Deriving Trust Levels for Multi-Choice Data Analysis Workflows

Principal Investigators:
Daniel Speckhard
Project Manager:
Prof. Dr. Claudia Draxl
additional Affiliation:
SFB 1404, FONDA; NOMAD CoE; Fritz-Haber-Institut Berlin
HPC Platform used:
NHR@Göttingen, NHR@ZIB: HLRN Clusters Lise and Emmy
Project ID:
bep00098
Date published:
Researchers:
Prof. Dr. Matthias Scheffler
Introduction:
Bringing data from various sources together, poses severe challenges to their interoperability. A prerequisite to using such data together, e.g. in machine-learning tasks, requires the assessment of the data quality. The project described here, aims at doing so by deriving trust levels for data from density-functional theory (DFT). A trust level shall be assigned for a material based on what approximation (density functional) and what numerical settings were used in the DFT simulation.
Body:

Bringing data from various sources together, poses severe challenges to their interoperability. A prerequisite to using such data together, e.g. in machine-learning tasks, requires the assessment of the data quality. The project described here, aims at doing so by deriving trust levels for data from density-functional theory (DFT). A trust level shall be assigned for a material based on what approximation (density functional) and what numerical settings were used in the DFT simulation. We demonstrate our approach by computing elastic constants, band gaps, effective masses, and total energies of 1915 binary semiconductors and training statistical-learning models on this dataset.  
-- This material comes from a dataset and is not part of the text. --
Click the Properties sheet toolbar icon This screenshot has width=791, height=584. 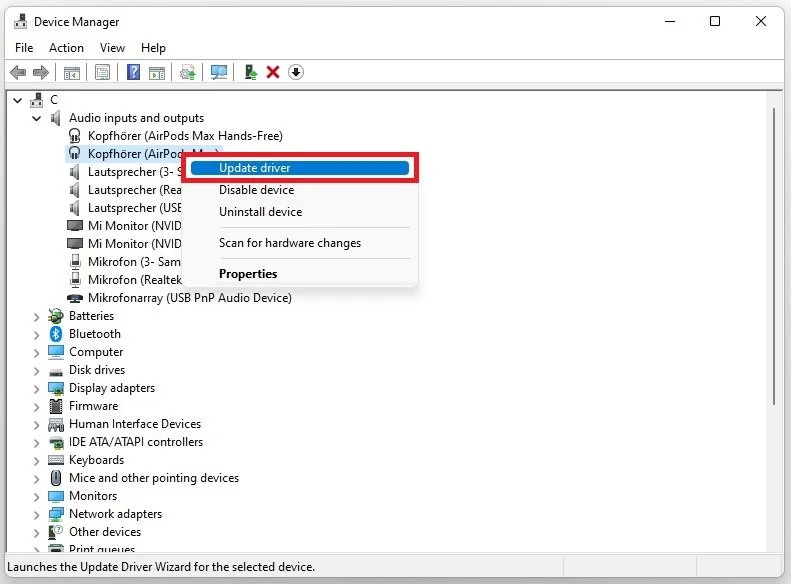[x=102, y=72]
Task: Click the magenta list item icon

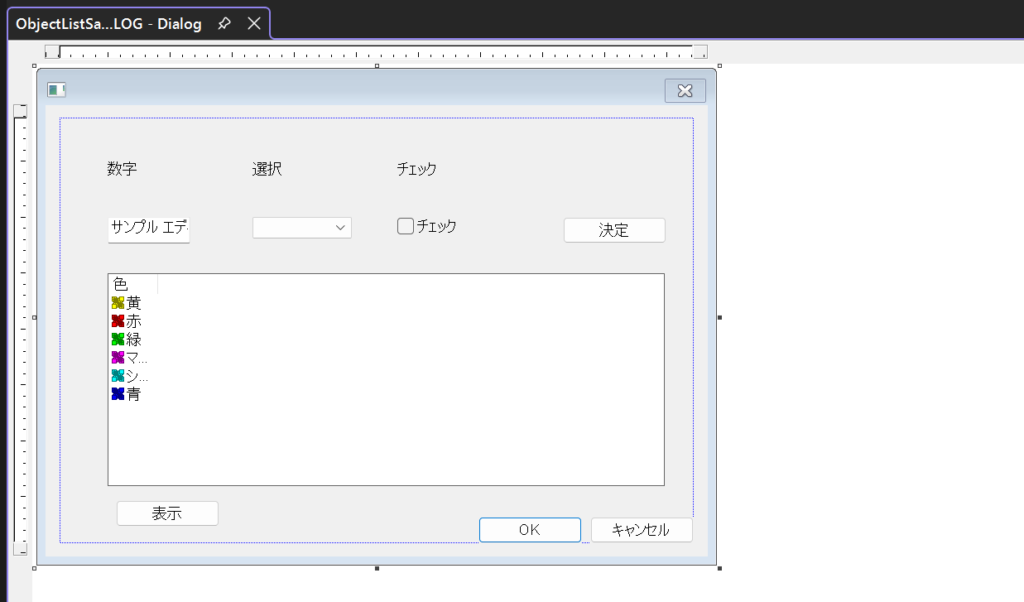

Simulating materials properties in view of finding good candidate materials for a given application has allowed researchers and engineers to avoid wasteful trial and error in costly laboratory settings. Databases such as the Novel Materials Discovery (NOMAD, https://nomad-coe.eu) Repository invite computational scientists to upload their simulation results to an openly accessible data store. As a result, (other) researchers are able to train models on these datasets to discover new physical relationships and candidate materials [1]. These data, coming from many different sources (about 40 computer codes) are obviously extremely heterogenous, a situation that requires data-quality assessment. 
This work aims at assigning trust levels to data simulated using density functional theory (DFT). A trust level shall be assigned for a material property (e.g. elastic constant, band gap, effective mass, total energy) based on what approximation (density functional) and what numerical settings were used in the DFT simulation. We choose to study binary semiconductors due to their simplicity and wide spread use in industry. DFT simulations of 1915 binary semiconductors are performed, a number that should provide sufficient training data to assess the impact of exchange-correlation functional and computational parameters on the results, and to further accurately model the effect of these settings on the convergence of these properties. 
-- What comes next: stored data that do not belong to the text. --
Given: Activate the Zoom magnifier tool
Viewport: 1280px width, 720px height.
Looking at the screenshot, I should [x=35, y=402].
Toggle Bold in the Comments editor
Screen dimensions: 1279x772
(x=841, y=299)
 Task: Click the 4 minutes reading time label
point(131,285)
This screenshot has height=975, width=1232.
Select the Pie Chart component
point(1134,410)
Two DFT codes, FHI-aims and exciting are employed to compute total energies, band gaps, elastic constants, and effective masses. These all-electron are representative as they employ very different basis sets. The data simulated with these precise DFT packages, will not only serve the assessment of data quality but at the same time provide a much-needed benchmark dataset. In the future, we plan to invite other DFT code developers to perform similar experiments with their code.
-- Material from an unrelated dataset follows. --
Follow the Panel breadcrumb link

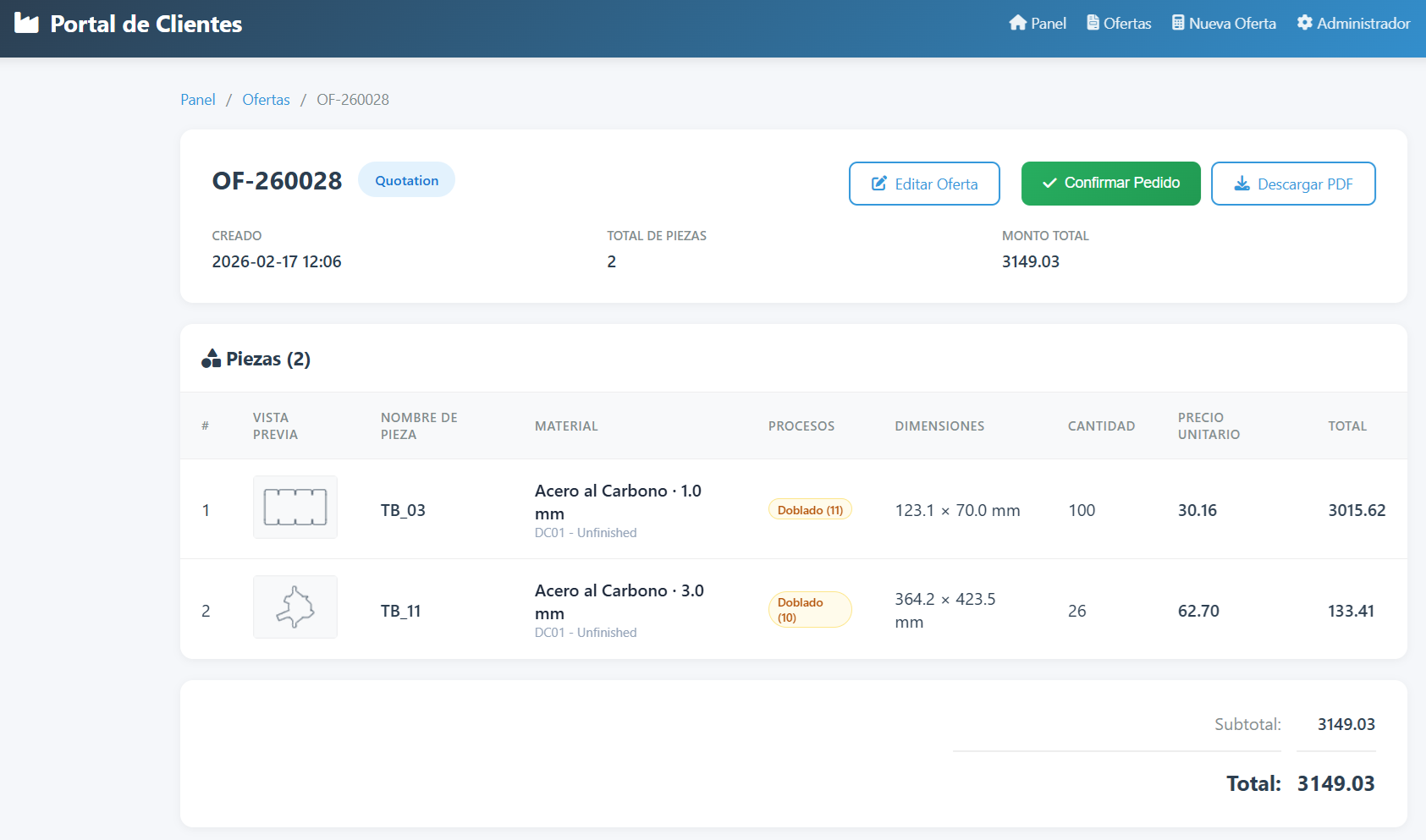pyautogui.click(x=198, y=100)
The research questions that this dedicated dataset will enable us to answer are: 1) What models best estimate the material property error resulting from unconverged DFT settings. 2) What can we learn from modeling the materials class of binary semiconductors in order to extend this approach to wider material classes? 3) What models allow us to reduce the uncertainty in our estimates of material property errors so as to return narrow confidence intervals.
Statistical learning models trained on these dedicated data will enable us to answer above questions and derive trust level estimates for heterogeneous data. 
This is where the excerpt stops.